Greece is expected to receive almost 10 times its population in holidaymakers for 2017, according to Tourism Minister Elena Kountoura, who addressed the Panhellenic Exporters’ Association last week. British media outlet “The Guardian” focused on the boom in tourism, which is the debt-stricken country’s life jacket in the years of the economic crisis.
From the Guardian:
Author: Helena Smith, twitter: @HelenaSmithGDN
Up high, above the hills of Arcadia, historic Dimitsana is on a roll. Its hotels are brimming, its cafes are full, and its footpaths and monasteries lure busloads of tourists decanted daily from other parts of the Peloponnese.
Either side of the main road that splits the mountain village – in a world far removed from talk of emergency bailout funds, international stewardship and gruelling austerity – Greeks are hard at work, running boutique guesthouses, eateries and bars in the stone mansions that line Dimitsana’s cobbled streets.
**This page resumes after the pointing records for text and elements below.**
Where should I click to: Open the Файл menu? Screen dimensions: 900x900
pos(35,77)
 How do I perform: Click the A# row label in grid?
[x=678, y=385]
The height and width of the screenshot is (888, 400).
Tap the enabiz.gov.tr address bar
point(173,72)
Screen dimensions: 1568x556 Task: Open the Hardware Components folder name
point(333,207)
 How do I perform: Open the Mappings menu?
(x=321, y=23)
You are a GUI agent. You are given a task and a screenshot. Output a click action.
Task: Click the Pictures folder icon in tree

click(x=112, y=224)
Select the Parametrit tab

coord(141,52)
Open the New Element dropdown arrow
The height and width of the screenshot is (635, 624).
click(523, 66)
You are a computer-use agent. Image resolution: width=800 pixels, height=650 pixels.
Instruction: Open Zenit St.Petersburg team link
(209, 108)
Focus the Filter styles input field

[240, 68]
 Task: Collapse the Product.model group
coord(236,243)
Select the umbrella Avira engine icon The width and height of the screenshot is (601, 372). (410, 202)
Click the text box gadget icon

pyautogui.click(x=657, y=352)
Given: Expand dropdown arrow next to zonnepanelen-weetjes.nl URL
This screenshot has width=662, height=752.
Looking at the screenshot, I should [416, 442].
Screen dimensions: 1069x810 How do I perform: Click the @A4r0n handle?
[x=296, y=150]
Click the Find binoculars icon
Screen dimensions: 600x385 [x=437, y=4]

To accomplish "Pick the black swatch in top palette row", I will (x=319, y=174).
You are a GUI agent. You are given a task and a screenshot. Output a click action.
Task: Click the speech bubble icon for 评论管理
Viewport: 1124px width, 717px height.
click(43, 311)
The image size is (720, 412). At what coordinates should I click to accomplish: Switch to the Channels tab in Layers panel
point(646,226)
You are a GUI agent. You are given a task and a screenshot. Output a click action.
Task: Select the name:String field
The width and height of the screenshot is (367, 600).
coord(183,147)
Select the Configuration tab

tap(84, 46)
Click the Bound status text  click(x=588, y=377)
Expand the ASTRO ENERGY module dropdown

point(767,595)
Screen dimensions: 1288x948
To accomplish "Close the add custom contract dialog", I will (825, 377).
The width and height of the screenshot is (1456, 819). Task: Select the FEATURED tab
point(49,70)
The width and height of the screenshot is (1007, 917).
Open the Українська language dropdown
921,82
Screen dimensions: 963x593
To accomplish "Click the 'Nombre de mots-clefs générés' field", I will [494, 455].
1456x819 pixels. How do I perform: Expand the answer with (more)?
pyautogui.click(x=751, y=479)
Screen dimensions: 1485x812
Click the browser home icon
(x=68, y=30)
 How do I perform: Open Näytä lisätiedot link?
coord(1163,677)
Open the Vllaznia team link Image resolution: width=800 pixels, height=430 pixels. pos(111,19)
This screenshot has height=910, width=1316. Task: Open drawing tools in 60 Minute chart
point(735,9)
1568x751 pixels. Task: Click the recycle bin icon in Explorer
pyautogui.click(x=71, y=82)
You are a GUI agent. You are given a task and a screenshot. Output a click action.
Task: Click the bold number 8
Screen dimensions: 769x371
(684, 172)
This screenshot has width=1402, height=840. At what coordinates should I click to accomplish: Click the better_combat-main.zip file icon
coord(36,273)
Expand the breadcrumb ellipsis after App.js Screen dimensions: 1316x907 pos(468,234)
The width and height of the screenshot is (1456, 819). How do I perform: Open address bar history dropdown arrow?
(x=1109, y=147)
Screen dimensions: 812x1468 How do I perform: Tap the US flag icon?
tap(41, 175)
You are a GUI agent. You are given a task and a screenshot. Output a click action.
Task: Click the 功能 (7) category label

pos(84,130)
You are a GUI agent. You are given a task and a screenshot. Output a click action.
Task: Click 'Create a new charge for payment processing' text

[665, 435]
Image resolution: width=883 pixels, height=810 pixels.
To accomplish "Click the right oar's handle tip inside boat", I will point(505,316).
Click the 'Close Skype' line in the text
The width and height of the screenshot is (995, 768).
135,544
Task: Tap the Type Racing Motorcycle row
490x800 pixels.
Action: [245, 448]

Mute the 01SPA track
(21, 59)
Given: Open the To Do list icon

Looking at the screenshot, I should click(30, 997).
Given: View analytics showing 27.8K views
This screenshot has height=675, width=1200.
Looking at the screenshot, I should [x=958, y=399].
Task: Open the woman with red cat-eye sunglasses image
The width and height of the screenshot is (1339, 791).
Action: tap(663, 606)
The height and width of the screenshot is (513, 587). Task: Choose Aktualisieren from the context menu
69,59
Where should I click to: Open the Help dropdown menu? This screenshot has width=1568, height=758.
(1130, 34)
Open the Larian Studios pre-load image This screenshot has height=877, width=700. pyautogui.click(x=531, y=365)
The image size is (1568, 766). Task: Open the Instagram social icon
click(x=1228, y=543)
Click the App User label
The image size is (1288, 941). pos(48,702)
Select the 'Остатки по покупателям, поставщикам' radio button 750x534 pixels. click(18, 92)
“Business is very good,” says Labis Baxevanos, the village’s deputy mayor, who owns a patisserie along the strip. “So good that a lot of younger couples have come to work here since the country’s economic crisis began.”
Debt-stricken Greece is braced for a record-breaking 30m holidaymakers this year, almost three times its population. Addressing the Panhellenic Exporters Association last week, the tourism minister Elena Kountoura said that between January and May there had been a noticeable increase in arrivals, revenues and occupancy rates with summer bookings in some areas rising by as much as 70%. Travel receipts grew by 2.4% or €23m (£20m).
After eight years of grinding austerity, the influx is a tangible gift, on a par with the €8.5bn financial lifeline thrown Greece earlier this month to once again avert default.
Dimitsana – once famous for the gunpowder mills that produced the firepower in the nation’s 1821 war of independence against Ottoman rule – is emblematic of the entrepreneurial spirit taking root as a result of the boom. “Tourism is our lifejacket,” says Theonimfi Koraki, who opened a boutique hotel in the village last summer. “The aim now is diversity and drawing out the season all year round. Here in Arcadia the creation of the 75km-long Menalon [walking] trail has been hugely successful for example with foreign tourists. It has greatly helped the development of the region.”
With the exception of shipping, tourism is Greece’s biggest foreign earner, the mainstay of an economy that has otherwise contracted by 27% since late 2009 when the country’s debt crisis began.
The industry accounted for eight out of 10 new jobs in 2016, vital for a nation hit by crippling levels of unemployment. Bank of Greece figures show around 23.5 million tourists visited in 2015, generating €14.2bn of revenues, or 24% of gross domestic product. Last year, the country’s tourism confederation, SETE, announced arrivals of 27.5 million, an all-time high.